» Stored data

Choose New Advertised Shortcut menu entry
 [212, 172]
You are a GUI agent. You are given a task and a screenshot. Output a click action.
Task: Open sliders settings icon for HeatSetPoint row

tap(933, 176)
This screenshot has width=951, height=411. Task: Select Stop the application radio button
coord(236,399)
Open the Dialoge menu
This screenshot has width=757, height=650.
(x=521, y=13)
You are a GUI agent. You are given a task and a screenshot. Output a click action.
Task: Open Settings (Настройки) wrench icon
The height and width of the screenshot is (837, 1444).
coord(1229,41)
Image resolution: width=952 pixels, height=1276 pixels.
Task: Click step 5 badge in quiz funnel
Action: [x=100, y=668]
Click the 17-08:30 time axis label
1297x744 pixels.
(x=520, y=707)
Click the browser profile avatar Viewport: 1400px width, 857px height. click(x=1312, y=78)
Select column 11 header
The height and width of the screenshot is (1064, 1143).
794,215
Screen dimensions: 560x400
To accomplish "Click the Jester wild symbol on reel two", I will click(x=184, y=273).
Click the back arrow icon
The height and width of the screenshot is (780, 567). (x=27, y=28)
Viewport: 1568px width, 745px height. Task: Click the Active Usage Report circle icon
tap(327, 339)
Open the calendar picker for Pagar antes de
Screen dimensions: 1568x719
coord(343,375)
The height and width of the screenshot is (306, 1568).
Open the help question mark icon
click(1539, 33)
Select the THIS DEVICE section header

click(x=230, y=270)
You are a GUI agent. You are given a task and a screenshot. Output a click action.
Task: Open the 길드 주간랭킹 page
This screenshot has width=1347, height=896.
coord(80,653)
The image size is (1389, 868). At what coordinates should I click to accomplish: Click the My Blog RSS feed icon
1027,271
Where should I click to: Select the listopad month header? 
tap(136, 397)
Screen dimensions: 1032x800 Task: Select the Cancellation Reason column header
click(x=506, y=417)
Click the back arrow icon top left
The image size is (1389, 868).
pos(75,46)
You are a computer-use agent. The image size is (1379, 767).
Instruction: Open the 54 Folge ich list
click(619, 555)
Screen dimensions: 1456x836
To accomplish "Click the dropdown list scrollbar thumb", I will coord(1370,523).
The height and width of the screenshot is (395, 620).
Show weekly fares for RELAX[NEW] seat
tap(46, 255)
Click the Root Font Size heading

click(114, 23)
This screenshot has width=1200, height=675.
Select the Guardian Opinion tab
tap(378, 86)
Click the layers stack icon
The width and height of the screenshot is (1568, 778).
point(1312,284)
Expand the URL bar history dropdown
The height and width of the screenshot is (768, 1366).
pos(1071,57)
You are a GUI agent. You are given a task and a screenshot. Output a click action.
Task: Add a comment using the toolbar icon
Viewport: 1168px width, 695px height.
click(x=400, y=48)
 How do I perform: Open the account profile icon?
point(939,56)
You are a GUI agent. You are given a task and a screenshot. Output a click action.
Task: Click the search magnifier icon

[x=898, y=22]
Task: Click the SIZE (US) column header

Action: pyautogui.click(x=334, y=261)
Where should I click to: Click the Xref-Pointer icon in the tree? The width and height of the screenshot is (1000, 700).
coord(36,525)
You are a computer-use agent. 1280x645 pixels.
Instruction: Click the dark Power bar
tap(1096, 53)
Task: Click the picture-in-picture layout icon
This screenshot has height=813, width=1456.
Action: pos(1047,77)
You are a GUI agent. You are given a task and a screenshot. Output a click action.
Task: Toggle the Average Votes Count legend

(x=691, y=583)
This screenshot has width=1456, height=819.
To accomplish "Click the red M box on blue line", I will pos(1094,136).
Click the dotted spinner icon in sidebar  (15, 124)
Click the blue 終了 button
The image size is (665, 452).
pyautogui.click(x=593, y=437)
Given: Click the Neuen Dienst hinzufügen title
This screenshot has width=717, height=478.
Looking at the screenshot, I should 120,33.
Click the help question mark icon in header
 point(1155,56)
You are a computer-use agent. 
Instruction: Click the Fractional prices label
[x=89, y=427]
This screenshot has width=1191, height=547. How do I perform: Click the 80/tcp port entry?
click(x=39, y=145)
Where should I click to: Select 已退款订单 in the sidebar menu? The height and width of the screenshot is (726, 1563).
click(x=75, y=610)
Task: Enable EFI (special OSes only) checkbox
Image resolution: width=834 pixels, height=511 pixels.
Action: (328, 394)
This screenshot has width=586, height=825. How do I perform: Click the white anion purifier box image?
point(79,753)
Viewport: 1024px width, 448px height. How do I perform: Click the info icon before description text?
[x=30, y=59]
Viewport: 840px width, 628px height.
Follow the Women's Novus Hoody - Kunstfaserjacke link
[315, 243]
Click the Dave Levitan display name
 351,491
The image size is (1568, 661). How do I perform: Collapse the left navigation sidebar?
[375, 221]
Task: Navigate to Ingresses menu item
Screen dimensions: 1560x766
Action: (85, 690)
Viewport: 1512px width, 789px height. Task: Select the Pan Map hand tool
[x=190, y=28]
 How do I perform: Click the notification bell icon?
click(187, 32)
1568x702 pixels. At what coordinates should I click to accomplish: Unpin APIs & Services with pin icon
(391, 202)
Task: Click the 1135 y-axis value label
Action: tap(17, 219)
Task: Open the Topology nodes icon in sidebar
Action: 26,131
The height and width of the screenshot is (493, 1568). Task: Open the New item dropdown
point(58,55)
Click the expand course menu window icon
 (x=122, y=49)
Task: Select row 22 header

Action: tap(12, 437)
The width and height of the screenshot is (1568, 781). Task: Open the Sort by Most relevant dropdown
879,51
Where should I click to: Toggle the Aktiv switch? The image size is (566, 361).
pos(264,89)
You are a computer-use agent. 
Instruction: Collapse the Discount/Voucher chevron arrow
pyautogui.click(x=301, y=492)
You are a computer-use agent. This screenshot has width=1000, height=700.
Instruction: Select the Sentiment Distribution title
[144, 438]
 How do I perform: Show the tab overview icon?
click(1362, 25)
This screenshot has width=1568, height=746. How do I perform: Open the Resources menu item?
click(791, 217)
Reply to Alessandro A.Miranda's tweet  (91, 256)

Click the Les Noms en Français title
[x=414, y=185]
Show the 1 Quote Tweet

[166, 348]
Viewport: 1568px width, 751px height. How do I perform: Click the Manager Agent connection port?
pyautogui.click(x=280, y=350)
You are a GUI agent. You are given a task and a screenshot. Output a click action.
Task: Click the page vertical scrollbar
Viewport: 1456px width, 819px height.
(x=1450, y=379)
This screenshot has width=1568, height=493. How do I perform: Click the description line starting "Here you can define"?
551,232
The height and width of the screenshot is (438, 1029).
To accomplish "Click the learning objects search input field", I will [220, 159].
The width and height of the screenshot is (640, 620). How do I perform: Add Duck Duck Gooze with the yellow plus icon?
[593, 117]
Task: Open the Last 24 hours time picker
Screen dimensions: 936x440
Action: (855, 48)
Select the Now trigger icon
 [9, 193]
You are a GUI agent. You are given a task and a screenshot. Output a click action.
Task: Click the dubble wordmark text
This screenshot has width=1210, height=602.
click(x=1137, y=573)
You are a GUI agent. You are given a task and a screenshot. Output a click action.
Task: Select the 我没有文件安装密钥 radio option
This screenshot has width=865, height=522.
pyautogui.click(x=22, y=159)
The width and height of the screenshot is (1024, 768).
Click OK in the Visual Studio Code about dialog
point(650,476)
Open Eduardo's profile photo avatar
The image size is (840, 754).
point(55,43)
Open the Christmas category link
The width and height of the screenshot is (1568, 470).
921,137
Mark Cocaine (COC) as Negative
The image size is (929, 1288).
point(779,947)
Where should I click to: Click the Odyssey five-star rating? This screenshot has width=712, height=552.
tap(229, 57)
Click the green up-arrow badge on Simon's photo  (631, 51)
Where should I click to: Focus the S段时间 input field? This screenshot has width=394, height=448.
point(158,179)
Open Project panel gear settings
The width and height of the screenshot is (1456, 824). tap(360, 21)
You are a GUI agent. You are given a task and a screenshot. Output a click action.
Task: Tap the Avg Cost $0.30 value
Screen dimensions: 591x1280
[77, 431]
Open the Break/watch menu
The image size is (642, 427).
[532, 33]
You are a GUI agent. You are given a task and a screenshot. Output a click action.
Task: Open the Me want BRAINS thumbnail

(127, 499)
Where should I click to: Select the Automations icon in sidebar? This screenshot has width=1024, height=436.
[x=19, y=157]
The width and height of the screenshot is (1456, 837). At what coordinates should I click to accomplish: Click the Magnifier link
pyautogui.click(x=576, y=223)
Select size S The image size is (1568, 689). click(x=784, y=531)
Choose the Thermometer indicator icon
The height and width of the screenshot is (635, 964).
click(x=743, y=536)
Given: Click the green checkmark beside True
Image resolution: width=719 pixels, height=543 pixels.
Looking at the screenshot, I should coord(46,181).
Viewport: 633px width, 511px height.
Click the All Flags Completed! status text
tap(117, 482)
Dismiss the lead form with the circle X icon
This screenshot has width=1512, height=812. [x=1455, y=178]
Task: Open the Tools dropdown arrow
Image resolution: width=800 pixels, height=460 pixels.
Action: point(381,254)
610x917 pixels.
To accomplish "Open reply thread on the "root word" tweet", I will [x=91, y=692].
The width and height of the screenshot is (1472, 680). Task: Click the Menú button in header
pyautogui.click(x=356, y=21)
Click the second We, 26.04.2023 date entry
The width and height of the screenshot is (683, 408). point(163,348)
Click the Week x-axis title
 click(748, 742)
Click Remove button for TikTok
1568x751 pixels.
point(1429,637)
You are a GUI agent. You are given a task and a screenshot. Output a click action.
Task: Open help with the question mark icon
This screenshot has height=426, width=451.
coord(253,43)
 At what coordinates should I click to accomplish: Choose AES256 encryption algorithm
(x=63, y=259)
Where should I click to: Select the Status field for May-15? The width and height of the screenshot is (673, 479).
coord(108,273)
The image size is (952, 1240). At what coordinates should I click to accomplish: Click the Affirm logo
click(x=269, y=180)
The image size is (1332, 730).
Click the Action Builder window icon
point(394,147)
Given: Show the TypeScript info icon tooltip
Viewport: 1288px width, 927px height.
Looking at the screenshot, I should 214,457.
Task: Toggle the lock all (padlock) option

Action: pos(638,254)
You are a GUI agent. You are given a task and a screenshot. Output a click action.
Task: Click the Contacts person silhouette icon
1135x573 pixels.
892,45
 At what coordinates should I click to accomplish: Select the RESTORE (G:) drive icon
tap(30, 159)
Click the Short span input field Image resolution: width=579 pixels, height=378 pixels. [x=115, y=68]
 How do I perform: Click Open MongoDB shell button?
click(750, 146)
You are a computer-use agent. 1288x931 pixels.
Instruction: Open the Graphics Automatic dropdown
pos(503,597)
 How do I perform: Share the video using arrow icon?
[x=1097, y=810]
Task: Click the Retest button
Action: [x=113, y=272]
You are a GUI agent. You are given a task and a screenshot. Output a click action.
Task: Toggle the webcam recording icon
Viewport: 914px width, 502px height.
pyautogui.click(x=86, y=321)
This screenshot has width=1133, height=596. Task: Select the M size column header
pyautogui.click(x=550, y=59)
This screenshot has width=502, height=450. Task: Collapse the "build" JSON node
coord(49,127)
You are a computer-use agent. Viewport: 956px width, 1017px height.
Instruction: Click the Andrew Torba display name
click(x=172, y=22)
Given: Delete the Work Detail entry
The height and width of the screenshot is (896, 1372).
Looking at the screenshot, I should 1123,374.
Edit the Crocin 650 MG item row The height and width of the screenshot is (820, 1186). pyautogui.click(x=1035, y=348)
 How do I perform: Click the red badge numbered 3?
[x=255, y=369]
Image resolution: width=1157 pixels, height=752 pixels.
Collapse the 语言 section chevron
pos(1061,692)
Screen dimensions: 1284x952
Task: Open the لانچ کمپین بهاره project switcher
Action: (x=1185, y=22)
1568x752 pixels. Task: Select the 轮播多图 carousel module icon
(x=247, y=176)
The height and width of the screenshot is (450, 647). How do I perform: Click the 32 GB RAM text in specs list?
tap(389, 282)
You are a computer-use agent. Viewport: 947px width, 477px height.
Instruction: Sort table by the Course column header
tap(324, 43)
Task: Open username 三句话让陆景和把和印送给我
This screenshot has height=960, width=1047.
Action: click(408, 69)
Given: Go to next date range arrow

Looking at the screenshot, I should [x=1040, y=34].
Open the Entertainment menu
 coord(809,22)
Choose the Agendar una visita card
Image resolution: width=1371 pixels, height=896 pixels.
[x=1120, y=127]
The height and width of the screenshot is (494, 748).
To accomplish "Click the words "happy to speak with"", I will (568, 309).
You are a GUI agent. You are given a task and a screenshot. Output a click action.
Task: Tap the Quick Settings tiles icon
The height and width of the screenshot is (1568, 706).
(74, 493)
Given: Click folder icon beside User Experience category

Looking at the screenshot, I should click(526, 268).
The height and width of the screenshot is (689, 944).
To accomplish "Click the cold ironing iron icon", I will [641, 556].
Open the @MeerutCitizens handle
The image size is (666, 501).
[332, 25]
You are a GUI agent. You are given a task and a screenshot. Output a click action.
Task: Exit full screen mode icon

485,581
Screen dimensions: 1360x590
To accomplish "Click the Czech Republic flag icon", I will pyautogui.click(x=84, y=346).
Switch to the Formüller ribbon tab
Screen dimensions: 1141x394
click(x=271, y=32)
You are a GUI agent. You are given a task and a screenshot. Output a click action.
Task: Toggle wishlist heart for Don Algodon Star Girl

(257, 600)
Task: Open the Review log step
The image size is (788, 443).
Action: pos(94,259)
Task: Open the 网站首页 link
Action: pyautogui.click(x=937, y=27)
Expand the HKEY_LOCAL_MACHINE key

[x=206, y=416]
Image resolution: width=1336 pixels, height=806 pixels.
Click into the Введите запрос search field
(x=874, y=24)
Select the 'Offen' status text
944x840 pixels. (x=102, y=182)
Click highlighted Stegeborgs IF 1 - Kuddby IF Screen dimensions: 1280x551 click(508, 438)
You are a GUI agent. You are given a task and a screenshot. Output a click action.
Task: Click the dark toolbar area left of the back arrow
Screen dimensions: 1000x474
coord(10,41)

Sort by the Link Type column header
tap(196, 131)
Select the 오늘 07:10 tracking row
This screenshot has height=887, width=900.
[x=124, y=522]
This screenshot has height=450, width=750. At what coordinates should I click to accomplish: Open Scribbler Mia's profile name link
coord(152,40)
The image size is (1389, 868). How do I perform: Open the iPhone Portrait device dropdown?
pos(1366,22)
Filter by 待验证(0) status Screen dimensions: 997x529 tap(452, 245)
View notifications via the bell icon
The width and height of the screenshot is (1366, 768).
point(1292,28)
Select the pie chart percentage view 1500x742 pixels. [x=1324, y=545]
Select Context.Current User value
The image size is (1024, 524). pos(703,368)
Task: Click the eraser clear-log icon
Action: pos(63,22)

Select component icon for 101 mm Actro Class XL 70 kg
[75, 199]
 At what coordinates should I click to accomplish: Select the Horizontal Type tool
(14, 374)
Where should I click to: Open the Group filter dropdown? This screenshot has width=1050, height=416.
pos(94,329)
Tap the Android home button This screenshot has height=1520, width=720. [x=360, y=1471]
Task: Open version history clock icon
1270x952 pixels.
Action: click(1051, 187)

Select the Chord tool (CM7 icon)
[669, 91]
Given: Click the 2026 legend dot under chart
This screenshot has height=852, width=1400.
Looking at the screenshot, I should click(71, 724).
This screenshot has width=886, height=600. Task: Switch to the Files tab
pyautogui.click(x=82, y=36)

» What the exercise asks
Reproduce the records word for word, from their first line through the line holding "(x=520, y=707)", with both of those lines included.

» Written reply
Choose New Advertised Shortcut menu entry
 [212, 172]
You are a GUI agent. You are given a task and a screenshot. Output a click action.
Task: Open sliders settings icon for HeatSetPoint row

tap(933, 176)
This screenshot has width=951, height=411. Task: Select Stop the application radio button
coord(236,399)
Open the Dialoge menu
This screenshot has width=757, height=650.
(x=521, y=13)
You are a GUI agent. You are given a task and a screenshot. Output a click action.
Task: Open Settings (Настройки) wrench icon
The height and width of the screenshot is (837, 1444).
coord(1229,41)
Image resolution: width=952 pixels, height=1276 pixels.
Task: Click step 5 badge in quiz funnel
Action: [x=100, y=668]
Click the 17-08:30 time axis label
1297x744 pixels.
(x=520, y=707)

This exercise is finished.